_EXERCISE AIM_. Which of the lines in the data below contain the string "Infoblatt"? Copy each of them.

_DATA FOR THIS TASK_.

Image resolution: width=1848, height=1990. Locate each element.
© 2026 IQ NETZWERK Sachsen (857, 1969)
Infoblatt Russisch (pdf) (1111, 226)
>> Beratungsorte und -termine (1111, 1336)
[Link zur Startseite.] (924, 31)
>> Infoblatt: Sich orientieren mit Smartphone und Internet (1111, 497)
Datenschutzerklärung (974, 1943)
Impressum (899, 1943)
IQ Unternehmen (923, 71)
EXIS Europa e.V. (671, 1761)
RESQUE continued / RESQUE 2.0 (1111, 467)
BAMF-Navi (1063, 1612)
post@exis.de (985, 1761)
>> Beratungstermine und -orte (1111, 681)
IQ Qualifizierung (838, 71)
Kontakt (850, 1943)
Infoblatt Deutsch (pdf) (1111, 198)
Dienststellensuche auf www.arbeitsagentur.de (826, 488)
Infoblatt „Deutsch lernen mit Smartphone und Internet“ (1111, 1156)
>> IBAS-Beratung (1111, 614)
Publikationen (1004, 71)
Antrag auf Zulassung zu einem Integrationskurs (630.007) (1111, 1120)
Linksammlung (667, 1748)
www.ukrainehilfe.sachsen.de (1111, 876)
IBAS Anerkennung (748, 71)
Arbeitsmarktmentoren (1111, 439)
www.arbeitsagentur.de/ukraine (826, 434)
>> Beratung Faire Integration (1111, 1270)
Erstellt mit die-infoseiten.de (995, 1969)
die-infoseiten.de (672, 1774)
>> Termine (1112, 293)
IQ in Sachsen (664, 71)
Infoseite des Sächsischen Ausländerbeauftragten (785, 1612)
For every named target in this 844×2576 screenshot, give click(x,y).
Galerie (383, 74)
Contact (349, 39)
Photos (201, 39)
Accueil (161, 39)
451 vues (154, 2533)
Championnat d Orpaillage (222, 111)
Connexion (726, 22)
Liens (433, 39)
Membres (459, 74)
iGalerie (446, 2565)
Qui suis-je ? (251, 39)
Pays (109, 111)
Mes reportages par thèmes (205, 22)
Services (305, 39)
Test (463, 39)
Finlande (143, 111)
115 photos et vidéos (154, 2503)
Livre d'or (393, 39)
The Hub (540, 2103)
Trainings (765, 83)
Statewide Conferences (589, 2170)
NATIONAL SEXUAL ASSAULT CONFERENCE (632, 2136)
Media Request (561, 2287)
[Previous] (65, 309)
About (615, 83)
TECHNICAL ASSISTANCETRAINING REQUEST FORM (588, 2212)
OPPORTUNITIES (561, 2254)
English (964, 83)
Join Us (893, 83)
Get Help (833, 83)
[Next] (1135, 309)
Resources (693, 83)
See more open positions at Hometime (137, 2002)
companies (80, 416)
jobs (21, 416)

_ANSWER AREA_.
Infoblatt Russisch (pdf) (1111, 226)
>> Infoblatt: Sich orientieren mit Smartphone und Internet (1111, 497)
Infoblatt Deutsch (pdf) (1111, 198)
Infoblatt „Deutsch lernen mit Smartphone und Internet“ (1111, 1156)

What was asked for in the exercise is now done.